With that telescope have a look at the craters and mountains along the lunar terminator (a couple of days leading up to first or following last quarter are the best times - enhances surface features with reduced glare).
See if you can spot Saturn's rings (was better last summer but still viewable now before it is lost in the sunset twilight but will be at opposition again, ie closest and thus largest and brightest, in mid-August; ring angle is slowly closing as we head towards 2025). Look for the moons of Jupiter (at opposition late September is the best time but can be seen any time). Mars will be a better target in December when at opposition (in very good viewing conditions you might start to see hints of surface features).
Otherwise some classic double star pairs:
Albireo (best visibility in summer),
Almach (actually a quadruple star system) and
24 Comae Berenices (actually a triple star system) are striking colour pairings (gold/blue, gold/green, orange/blue), plus
Castor a blue/white pair (actually 6 stars orbiting each other but you'll only make out the brightest pair).
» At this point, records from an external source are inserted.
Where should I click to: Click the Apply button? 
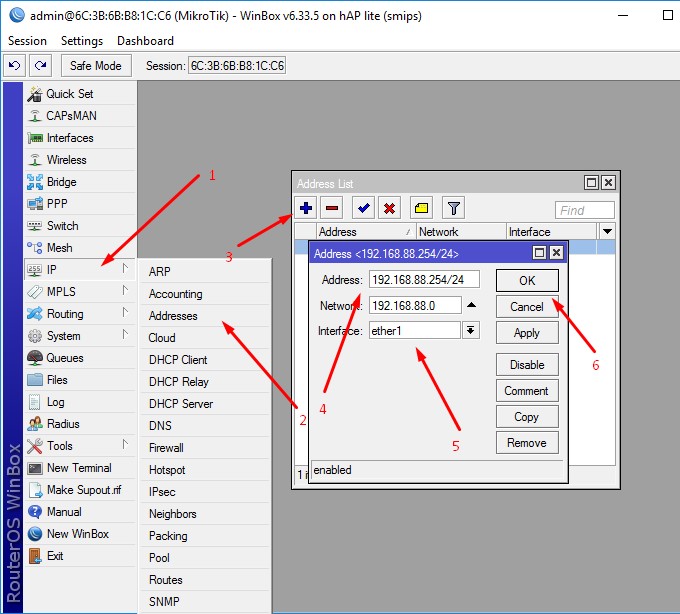527,333
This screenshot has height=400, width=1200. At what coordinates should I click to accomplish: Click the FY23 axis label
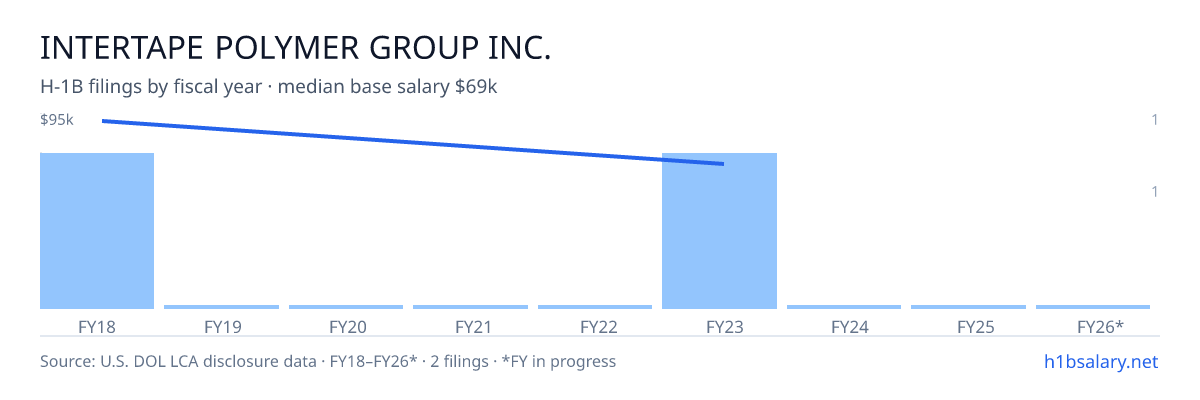pyautogui.click(x=719, y=326)
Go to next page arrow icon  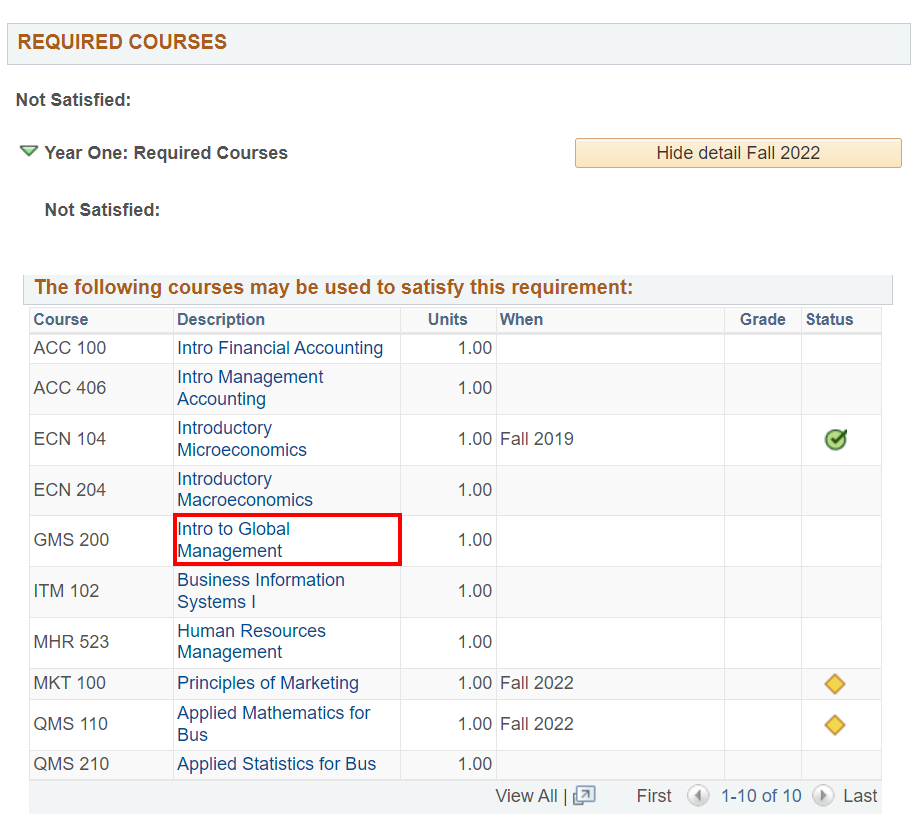coord(823,796)
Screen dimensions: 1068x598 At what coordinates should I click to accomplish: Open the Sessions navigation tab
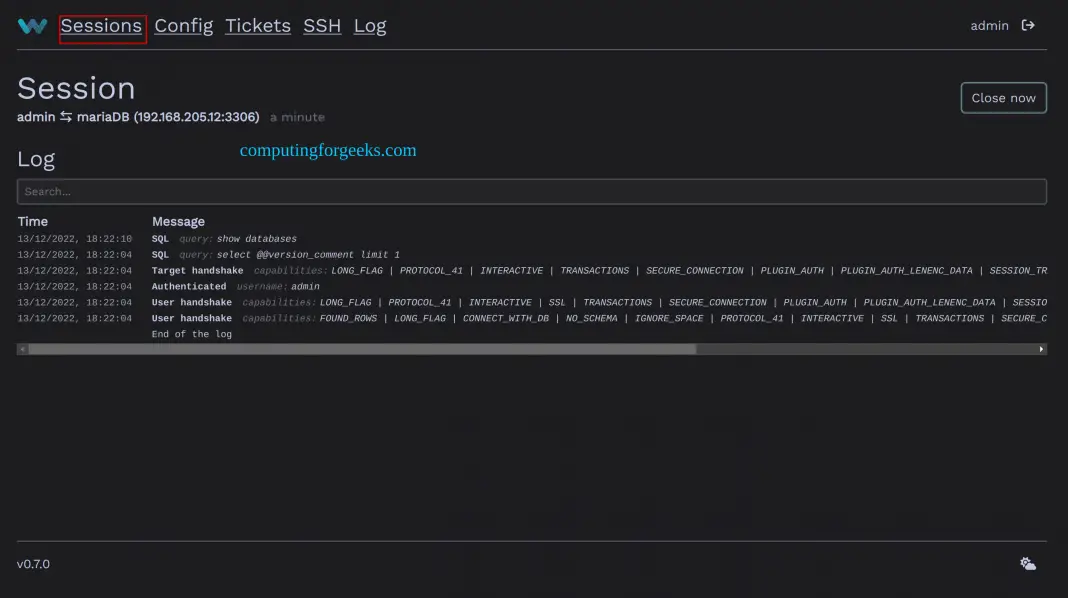point(101,25)
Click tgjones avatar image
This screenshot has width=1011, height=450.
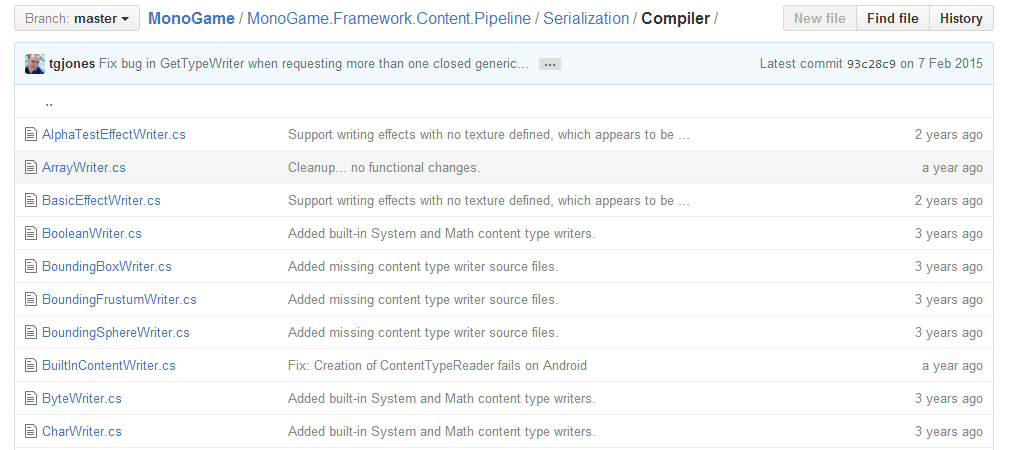35,64
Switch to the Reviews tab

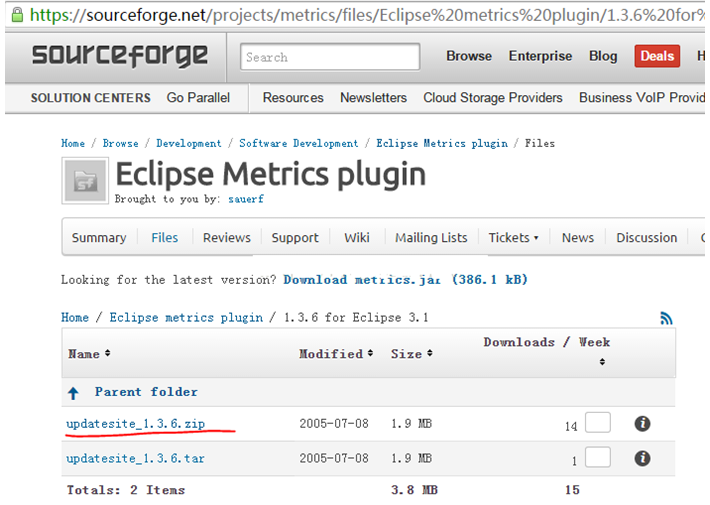[x=226, y=238]
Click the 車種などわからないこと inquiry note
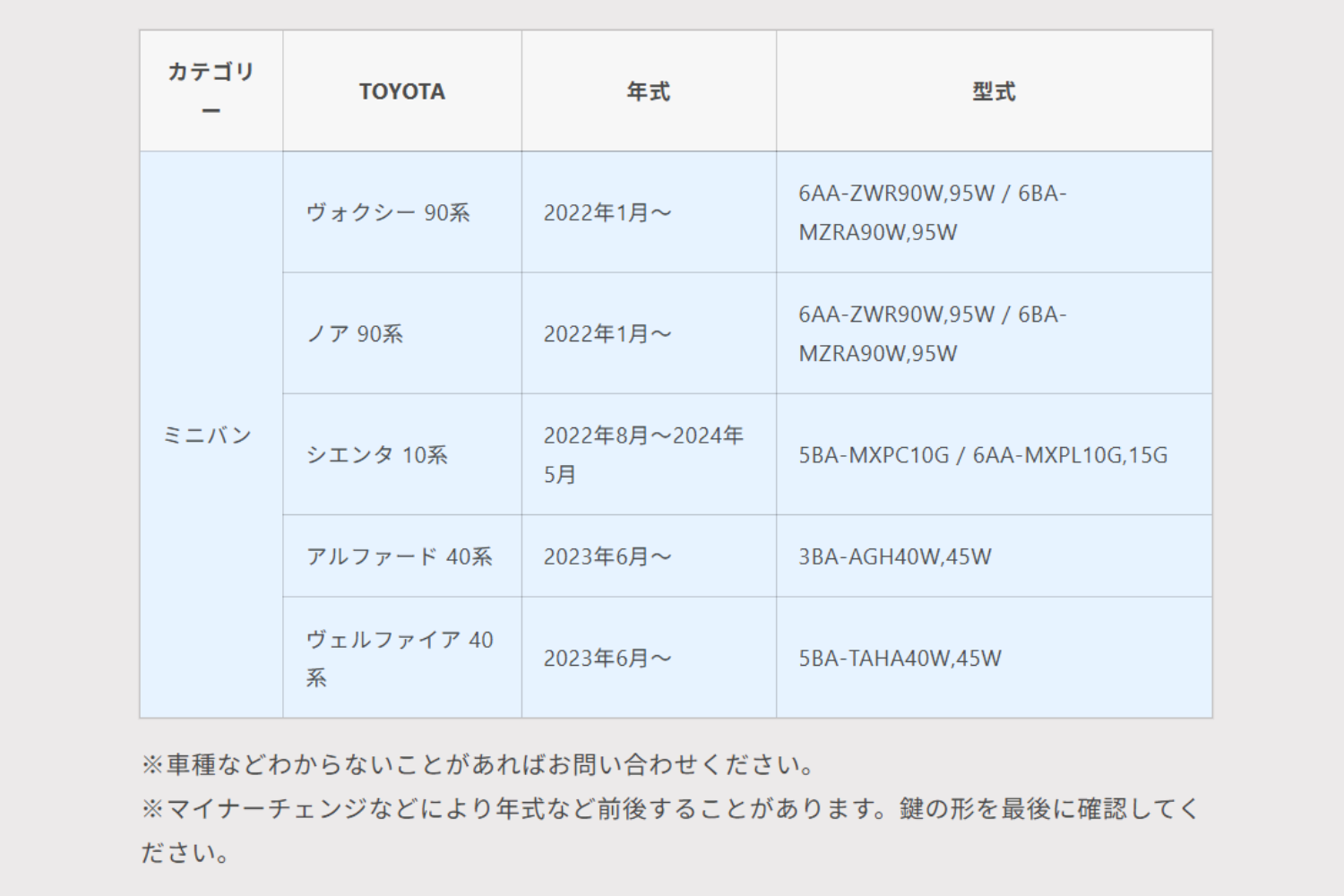Screen dimensions: 1344x896 point(478,764)
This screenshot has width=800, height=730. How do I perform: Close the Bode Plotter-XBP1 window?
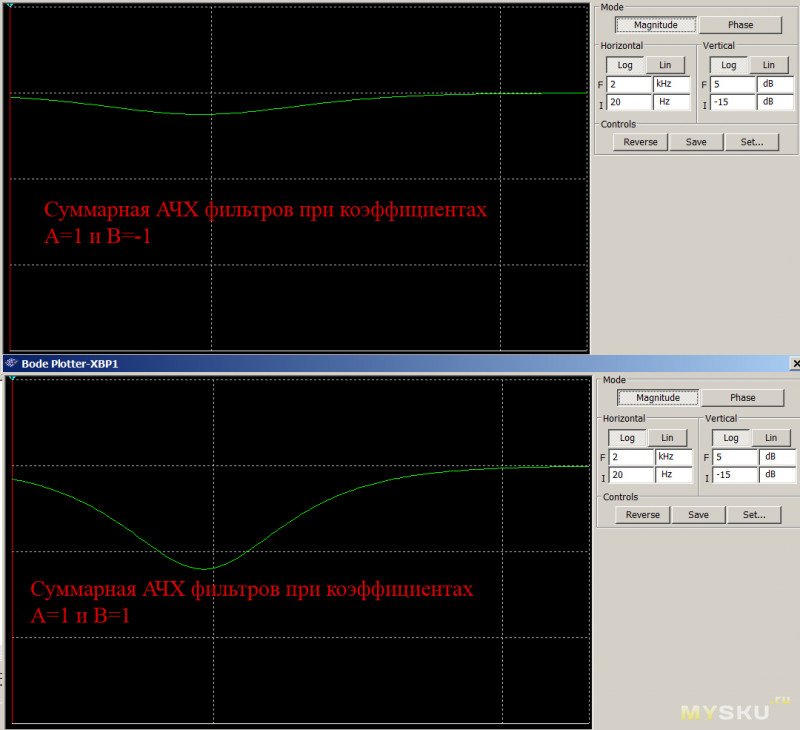794,364
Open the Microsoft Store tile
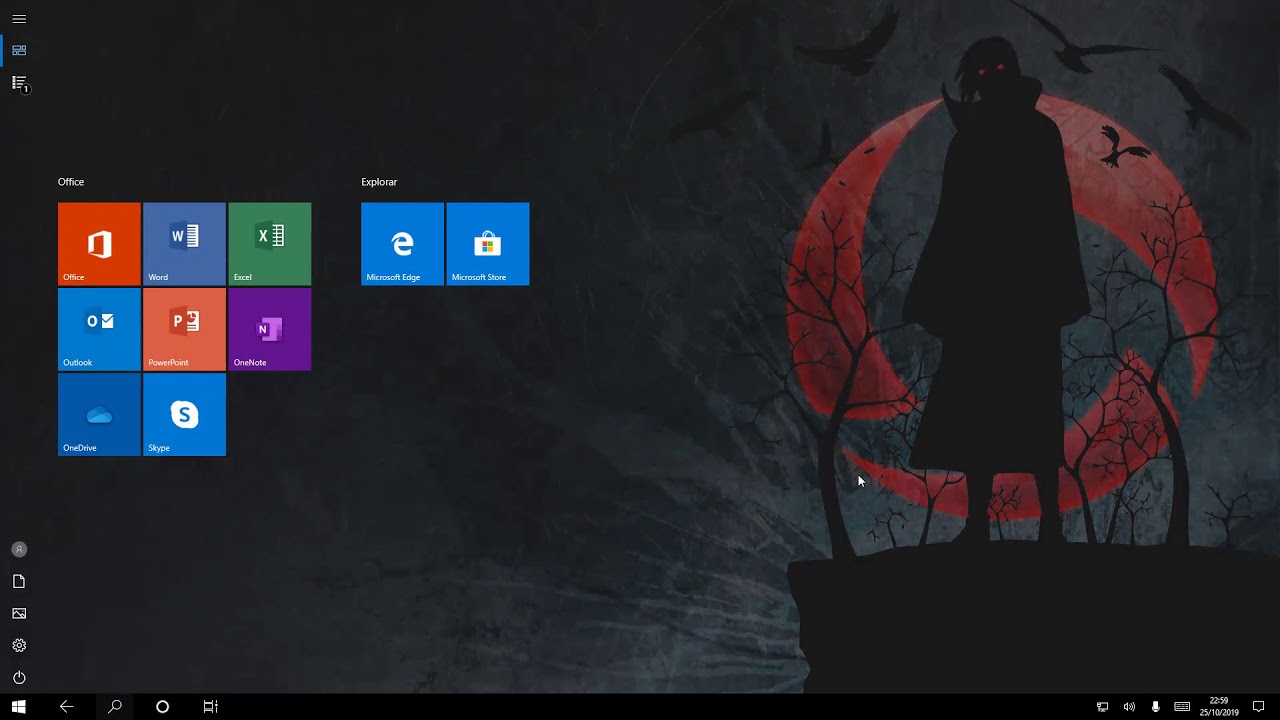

The open star cluster M45,
The Pleiades, always a pleaser and try the Great Globular Cluster (tightly packed old stars)
M13 in Hercules.
You could try the
Orion Nebula (M42) too but nebulae and deep sky objects really need a dark sky location to view them from (and a larger telescope to collect more light). Obviously the darker sky observing location you can find, the better (near coasts away from major population centres, around/near national parks, etc).